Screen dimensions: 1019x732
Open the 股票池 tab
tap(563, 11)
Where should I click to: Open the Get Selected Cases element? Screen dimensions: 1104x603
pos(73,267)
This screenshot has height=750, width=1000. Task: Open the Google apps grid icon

○ ○ ○ ○

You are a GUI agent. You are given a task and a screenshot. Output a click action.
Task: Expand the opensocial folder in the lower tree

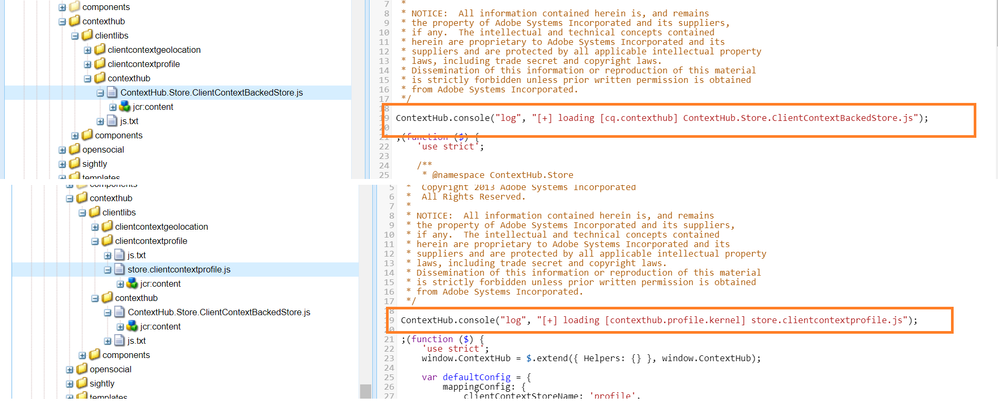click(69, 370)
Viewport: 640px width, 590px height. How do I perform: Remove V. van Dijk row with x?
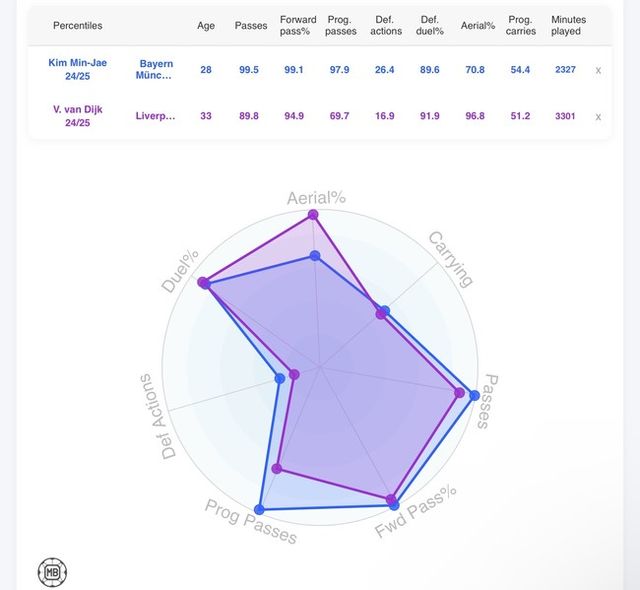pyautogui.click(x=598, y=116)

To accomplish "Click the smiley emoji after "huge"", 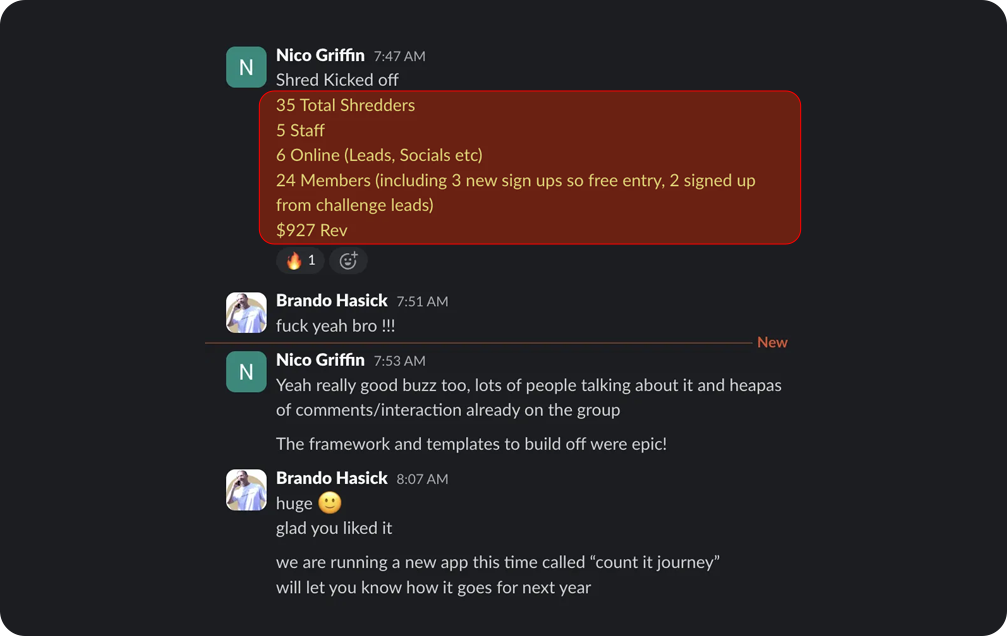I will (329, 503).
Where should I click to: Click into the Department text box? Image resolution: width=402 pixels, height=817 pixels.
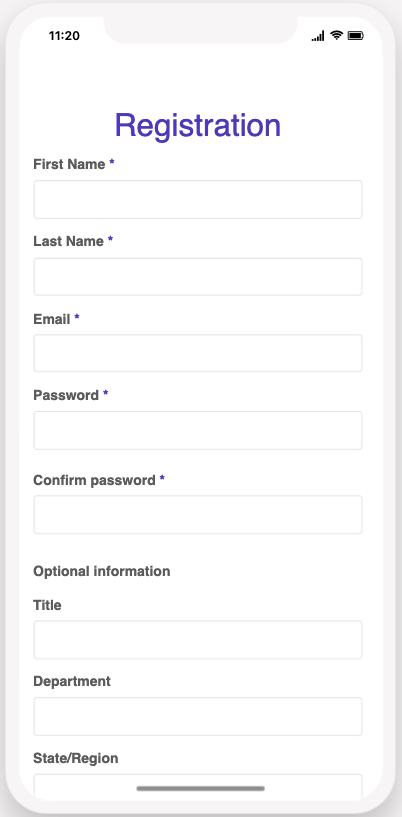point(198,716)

○ ○ ○ ○

What you are asked to do: Copy every line in the listing above where the string "screenshot" turns up.

Your response:
This screenshot has height=750, width=1000. Task: Open the Google apps grid icon
You are a GUI agent. You are given a task and a screenshot. Output a click action.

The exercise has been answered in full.